GOAL OF THE EXERCISE: Return every line in the entries below where the word "width" shows up.

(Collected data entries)
◆ ◆ ◆ ◆ ◆ ◆ ◆

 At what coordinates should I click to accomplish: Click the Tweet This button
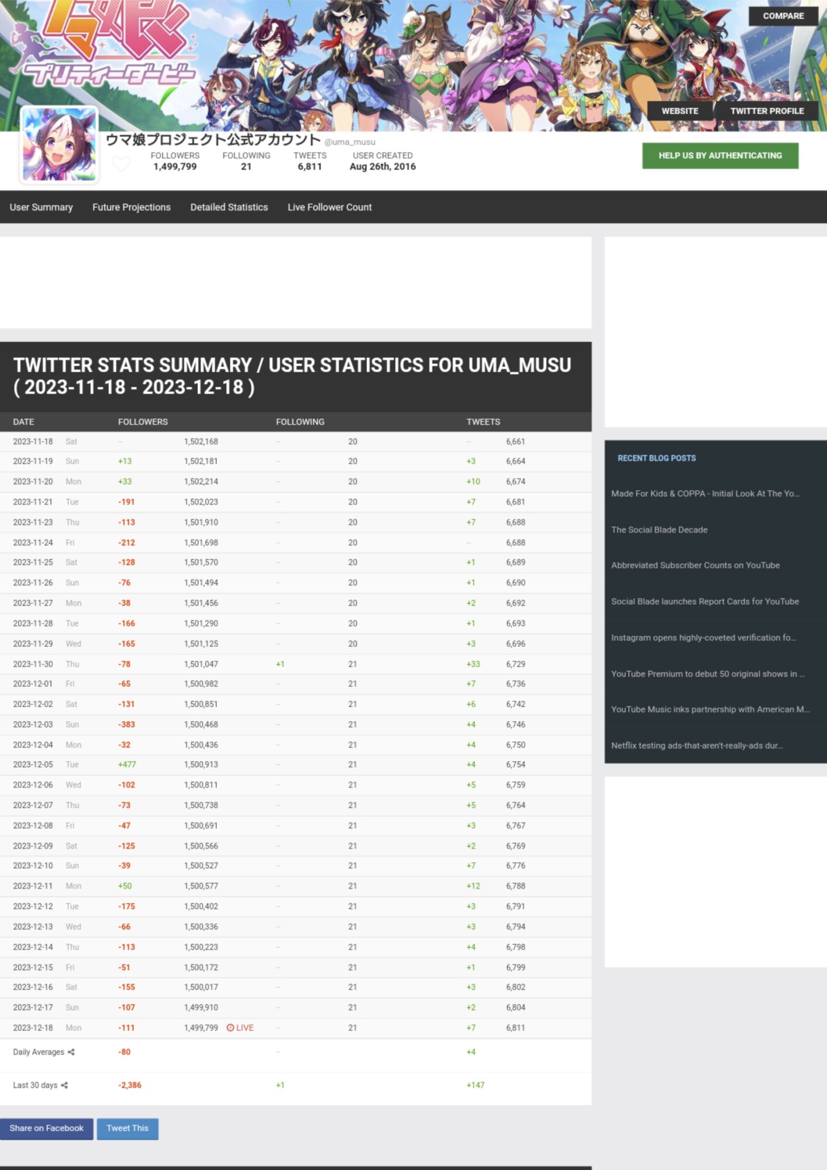128,1128

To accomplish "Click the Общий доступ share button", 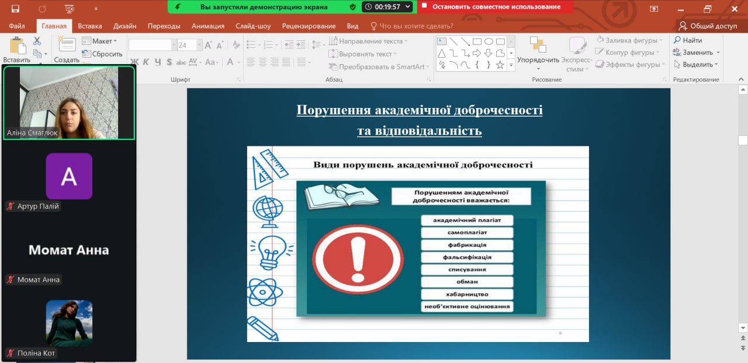I will 708,26.
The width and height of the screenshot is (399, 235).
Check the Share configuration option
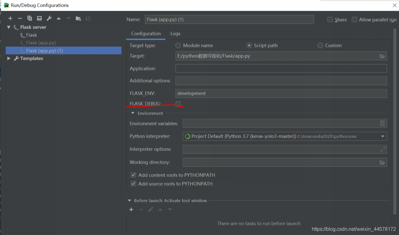(330, 19)
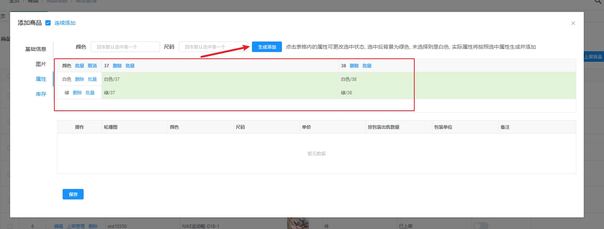Screen dimensions: 604x229
Task: Click 取消 in the 颜色 header
Action: pyautogui.click(x=92, y=66)
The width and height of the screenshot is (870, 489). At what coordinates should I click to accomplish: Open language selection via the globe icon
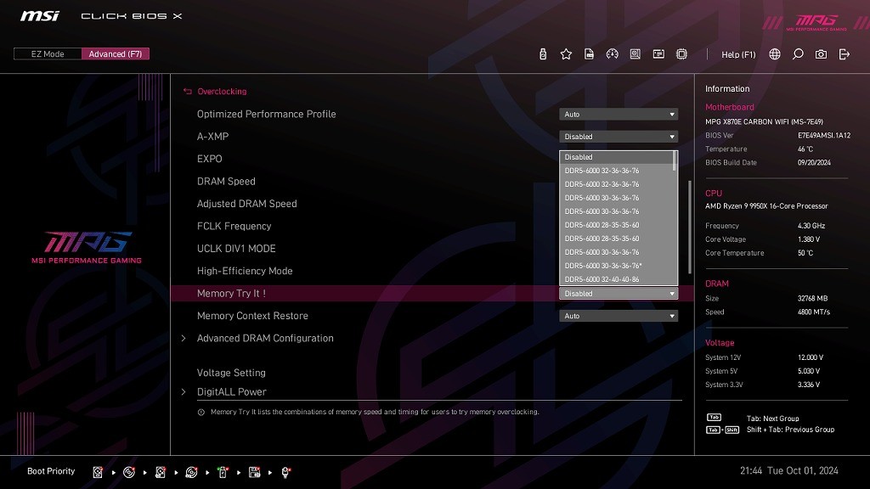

◆ ◆ ◆ ◆ ◆ ◆ ◆

TASK RESULT:
The width and height of the screenshot is (399, 235).
The width and height of the screenshot is (870, 489). At what coordinates should I click to accomplish: Open language selection via the globe icon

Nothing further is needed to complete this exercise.